Posted: 2016-02-01T14:07:25-07:00
by fmw42
I tried this, but compare gives differences.

Code: Select all

convert -colorspace sRGB before.pdf -profile /Users/fred/images/profiles/sRGB.icc -profile /Users/fred/images/profiles/USWebCoatedSWOP.icc fred.pdf

compare -metric rmse before.pdf fred.pdf null:
6074.7 (0.092694)

Re: How to have CMYK PDF retain original colors

Posted: 2016-02-01T15:17:37-07:00
by snibgo
Well, if you take any image and change its colorspace, "compare" will give a numeric difference between them.

I'm trying to pin down what the problem is. I can't reproduce it. I don't know where the OP got these numbers:
patrick.h wrote:the expected color of the line is #221E1F,
the resulting color is #090707.

Re: How to have CMYK PDF retain original colors

Posted: 2016-02-01T15:52:27-07:00
by fmw42
Well, if you take any image and change its colorspace, "compare" will give a numeric difference between them
Most of the time, compare shows a reasonably close value.

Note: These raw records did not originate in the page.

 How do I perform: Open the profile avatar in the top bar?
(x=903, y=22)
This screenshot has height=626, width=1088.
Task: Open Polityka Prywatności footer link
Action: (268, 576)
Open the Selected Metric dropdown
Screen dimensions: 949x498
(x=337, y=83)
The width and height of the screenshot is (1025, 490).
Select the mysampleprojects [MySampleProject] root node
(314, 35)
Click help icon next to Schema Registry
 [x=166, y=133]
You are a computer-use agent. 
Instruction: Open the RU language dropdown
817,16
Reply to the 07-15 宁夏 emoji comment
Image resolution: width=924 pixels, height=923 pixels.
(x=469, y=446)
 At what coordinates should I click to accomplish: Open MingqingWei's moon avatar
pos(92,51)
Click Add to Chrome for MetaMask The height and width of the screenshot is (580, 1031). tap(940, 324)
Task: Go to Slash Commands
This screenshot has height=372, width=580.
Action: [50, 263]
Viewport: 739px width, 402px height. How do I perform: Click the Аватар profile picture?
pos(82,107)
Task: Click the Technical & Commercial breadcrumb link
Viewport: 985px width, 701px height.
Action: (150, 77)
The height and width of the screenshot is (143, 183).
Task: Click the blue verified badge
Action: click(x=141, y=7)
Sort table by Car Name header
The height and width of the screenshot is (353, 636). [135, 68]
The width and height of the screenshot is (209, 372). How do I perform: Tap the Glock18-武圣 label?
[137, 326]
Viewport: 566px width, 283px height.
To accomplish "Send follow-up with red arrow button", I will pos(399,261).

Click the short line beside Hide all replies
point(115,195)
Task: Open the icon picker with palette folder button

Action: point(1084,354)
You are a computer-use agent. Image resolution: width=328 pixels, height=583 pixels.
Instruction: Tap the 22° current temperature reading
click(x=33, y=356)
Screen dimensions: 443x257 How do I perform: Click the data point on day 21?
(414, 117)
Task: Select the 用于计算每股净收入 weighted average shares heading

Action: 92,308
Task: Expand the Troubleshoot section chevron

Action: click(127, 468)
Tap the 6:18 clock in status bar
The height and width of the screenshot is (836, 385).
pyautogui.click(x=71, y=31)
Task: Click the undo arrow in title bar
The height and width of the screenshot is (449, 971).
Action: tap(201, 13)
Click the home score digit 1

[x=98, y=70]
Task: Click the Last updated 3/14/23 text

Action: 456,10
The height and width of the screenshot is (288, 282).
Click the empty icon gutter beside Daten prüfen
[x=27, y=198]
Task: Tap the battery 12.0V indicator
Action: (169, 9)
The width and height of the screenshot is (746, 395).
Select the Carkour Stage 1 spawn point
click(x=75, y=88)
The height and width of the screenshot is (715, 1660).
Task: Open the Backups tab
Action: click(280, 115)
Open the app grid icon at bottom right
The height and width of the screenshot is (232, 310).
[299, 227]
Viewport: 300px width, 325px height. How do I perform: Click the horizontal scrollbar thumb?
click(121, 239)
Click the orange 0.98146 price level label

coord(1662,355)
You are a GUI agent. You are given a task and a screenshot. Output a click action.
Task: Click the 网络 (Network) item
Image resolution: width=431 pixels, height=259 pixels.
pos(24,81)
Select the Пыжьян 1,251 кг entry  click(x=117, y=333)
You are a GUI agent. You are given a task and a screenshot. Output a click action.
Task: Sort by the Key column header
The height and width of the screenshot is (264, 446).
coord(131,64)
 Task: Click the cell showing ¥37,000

Any idea how other to process the image. I have tried all sorts of -colorspace, -profile without getting close enough. I really do not see why the pdf gets changed.

What GS version do you have? Perhaps a bug in my GS 9.16(?)

Re: How to have CMYK PDF retain original colors

Posted: 2016-02-01T16:11:11-07:00
by snibgo
I hadn't even done a conversion. I downloaded the before and after pdfs. In Adobe Reader, the colours look the same.

Looking more closely, I was mistaken. pdfimages can't see any raster images, but that is because they are embedded inside other objects, within the PDF. I don't know if these rasters are involved in the output that Ghostscript makes.

Code: Select all

convert -density 1200 before.pdf -verbose info:
This makes a CMKY image, with the most common colour being cmyk(0,0,0,0), which is white. The next most common is cmyk(185,172,170,227), which is near black.

This is with IM v6.9.2-5 and GS v9.15.

Re: How to have CMYK PDF retain original colors

Posted: 2016-02-04T20:23:13-07:00
by patrick.h
Thanks guys for the pointers. I will try pdfimages later.
About where I took the colors from:
If I remember correctly, I was using a color picker on the files opened by Adobe Reader, just to compare the two pdfs using the same software.

The before pdf is generated from within Adobe Illustrator and, as far as I know is only vector based. However, my software should work for rasters as well :(.
Zooming helps a lot to see the difference in color.